2Dimensional Array Pointer manipulation in C++

Question

int main(){
    int a[10][10];
    int **ptr =(int **)a;
    cout<<a<<endl<<ptr<<endl;
    cout<<*a<<endl<<*ptr<<endl;
    return 0;
}

Output of this code on my computer is

0021FC20
0021FC20
0021FC20
CCCCCCCC

Why is "a" equal to "*a"? why isn't *a equal to *ptr?

Answer 1

Why is a equal to *a?

When used in a context that requires a pointer, an array will be converted to a pointer to its first element. a is an array of arrays; so it will decay to a pointer to the first array. *a is the first array, and will decay to a pointer to the first integer in that array. Both of these exist at the same location, so the two pointers will have equal values.

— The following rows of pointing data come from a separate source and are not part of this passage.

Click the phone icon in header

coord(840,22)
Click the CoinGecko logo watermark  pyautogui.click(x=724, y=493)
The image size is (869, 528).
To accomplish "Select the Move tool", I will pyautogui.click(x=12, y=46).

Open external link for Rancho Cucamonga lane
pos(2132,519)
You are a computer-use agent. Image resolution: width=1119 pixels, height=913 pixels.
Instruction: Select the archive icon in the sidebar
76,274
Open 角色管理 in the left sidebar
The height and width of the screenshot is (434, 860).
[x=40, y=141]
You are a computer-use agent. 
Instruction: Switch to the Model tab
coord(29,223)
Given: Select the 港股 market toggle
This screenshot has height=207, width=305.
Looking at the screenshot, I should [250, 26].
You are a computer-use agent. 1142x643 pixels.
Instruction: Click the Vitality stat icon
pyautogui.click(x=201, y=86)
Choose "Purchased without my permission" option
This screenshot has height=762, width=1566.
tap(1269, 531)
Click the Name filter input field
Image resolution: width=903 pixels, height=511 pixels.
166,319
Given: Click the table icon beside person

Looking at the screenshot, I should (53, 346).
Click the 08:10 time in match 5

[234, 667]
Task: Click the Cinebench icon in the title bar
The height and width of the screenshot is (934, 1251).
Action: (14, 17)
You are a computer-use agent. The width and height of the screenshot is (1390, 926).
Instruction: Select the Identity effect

why isn't *a equal to *ptr?

Because the conversion from an array of arrays, to a pointer-to-pointer, is not valid. You have forced the conversion using a cast - the dangerous C-style cast, which in this case acts like reinterpret_cast - so *ptr will read the first few bytes of the array and interpret that as a pointer (probably - the behaviour here is undefined, so in principle anything could happen). There is no pointer in the memory pointed to by ptr, so *ptr will certainly not give you a valid pointer.

Answer 2

Why is a equal to *a?

Since you cannot print an array, a is implicitly converted from int[10][10] to int(*)[10]. So what actually gets printed instead of a is a pointer to the first line of a.

*a is the first line of the array, and that in turn gets converted to a pointer to the first element.

Since an array has the same address as its first element, you get the same value twice.